◆ Given records ◆
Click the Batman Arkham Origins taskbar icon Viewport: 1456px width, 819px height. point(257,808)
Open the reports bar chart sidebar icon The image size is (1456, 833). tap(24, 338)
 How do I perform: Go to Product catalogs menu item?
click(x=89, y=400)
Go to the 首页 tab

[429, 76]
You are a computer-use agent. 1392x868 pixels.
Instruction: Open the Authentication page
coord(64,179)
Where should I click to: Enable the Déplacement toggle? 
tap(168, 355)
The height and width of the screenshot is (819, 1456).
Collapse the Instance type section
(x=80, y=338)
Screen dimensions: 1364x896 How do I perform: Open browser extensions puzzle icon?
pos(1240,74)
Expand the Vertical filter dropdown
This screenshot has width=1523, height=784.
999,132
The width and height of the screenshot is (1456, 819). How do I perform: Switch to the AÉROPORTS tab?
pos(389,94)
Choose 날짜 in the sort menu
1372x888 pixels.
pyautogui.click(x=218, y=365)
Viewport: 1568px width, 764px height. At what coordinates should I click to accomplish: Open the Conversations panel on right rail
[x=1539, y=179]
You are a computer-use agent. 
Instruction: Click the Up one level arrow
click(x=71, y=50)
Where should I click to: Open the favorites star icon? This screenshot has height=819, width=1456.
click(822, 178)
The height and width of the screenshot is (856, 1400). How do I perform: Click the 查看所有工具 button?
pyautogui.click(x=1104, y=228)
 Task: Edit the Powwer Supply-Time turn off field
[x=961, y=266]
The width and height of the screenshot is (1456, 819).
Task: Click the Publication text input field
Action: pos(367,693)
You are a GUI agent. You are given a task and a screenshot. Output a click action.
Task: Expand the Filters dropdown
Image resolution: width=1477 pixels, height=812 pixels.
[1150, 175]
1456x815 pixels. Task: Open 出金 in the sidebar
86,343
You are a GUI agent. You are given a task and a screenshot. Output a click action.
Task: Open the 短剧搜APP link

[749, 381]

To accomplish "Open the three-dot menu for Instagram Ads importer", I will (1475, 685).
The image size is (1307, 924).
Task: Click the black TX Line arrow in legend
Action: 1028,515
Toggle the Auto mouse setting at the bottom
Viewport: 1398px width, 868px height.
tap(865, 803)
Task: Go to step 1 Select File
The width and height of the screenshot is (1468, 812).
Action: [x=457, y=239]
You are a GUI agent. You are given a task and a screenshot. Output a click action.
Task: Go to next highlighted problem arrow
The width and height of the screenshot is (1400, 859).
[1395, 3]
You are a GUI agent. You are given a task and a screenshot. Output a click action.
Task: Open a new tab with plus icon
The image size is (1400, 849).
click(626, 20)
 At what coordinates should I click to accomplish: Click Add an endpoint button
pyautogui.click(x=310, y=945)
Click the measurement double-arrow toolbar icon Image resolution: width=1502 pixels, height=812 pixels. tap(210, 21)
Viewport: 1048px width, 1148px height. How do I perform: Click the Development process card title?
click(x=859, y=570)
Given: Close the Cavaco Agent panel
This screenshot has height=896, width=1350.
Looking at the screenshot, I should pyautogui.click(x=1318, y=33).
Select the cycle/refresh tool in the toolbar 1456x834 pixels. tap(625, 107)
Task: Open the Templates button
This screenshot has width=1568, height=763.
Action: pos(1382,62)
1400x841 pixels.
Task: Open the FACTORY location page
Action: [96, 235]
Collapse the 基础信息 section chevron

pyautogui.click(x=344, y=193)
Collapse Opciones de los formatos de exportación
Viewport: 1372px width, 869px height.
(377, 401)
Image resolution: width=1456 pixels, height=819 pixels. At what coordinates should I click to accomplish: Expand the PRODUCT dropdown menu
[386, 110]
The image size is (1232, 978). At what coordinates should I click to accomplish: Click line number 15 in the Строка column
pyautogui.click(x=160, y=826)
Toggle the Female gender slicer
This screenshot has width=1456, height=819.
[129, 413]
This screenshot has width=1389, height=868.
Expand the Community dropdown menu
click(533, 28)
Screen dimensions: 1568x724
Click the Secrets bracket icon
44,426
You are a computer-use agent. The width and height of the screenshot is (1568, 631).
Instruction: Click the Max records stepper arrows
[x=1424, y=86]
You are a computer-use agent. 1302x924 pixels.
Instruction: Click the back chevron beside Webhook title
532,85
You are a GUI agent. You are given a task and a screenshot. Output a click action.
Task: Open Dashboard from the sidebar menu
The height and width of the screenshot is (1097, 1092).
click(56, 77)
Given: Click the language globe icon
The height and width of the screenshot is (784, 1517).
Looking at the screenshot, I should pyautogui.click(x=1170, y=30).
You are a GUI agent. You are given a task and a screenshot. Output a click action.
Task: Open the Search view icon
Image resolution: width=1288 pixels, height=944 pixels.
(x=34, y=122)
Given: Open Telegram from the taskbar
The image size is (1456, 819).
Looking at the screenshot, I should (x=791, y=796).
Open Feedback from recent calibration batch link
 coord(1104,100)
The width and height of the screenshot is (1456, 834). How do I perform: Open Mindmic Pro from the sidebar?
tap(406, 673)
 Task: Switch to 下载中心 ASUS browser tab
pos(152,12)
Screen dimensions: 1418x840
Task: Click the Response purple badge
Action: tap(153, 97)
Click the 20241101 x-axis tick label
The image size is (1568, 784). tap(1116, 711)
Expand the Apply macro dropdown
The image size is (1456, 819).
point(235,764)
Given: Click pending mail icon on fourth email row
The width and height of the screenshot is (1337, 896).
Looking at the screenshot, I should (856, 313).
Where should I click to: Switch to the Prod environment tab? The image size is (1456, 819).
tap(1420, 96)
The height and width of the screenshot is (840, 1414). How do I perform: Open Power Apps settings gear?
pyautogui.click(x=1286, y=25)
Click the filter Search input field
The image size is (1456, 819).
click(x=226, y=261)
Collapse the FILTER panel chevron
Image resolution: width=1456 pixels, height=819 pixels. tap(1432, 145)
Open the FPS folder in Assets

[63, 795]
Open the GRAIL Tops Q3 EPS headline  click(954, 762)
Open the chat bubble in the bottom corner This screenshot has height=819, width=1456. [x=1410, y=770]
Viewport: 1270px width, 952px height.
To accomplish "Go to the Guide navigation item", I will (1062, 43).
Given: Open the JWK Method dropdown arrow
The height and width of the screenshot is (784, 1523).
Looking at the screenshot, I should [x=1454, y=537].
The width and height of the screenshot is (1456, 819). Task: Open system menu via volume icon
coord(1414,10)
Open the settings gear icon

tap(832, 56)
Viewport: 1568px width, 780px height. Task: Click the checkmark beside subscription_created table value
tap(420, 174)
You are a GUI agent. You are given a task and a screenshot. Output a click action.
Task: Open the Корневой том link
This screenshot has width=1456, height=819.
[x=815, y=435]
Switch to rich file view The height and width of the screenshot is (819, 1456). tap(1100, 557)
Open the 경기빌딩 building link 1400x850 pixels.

◆ Task to carry out ◆
Some of the data mentions "Select". Copy every line where it does.

◆ Answer box ◆
Task: Go to step 1 Select File
Select the cycle/refresh tool in the toolbar 1456x834 pixels. tap(625, 107)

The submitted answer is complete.